• **WHAT YOU SHOULD DO**
What is needed is an exact copy of the line where "นิวยอร์กเริ่มแล้ว เก็บเงินค่าธรรมเนียบขับรถเข้าตัวเมือง 324" appears plus every later line in the material.

• **MATERIAL TO PROCESS**
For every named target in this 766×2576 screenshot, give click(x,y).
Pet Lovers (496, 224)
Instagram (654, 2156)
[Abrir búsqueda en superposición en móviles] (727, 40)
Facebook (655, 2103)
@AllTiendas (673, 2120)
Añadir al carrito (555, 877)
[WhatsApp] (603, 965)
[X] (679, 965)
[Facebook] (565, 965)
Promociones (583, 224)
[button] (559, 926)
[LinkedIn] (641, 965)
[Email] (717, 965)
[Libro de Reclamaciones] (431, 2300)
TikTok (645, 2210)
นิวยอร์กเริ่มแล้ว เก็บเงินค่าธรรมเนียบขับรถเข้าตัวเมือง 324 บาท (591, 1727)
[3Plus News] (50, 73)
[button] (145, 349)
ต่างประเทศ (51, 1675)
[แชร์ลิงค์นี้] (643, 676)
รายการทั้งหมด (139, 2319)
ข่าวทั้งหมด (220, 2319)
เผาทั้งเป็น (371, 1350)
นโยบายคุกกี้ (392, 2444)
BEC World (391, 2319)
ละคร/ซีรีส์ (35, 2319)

• **COMPLETED EXERCISE**
นิวยอร์กเริ่มแล้ว เก็บเงินค่าธรรมเนียบขับรถเข้าตัวเมือง 324 บาท (591, 1727)
[3Plus News] (50, 73)
[button] (145, 349)
ต่างประเทศ (51, 1675)
[แชร์ลิงค์นี้] (643, 676)
รายการทั้งหมด (139, 2319)
ข่าวทั้งหมด (220, 2319)
เผาทั้งเป็น (371, 1350)
นโยบายคุกกี้ (392, 2444)
BEC World (391, 2319)
ละคร/ซีรีส์ (35, 2319)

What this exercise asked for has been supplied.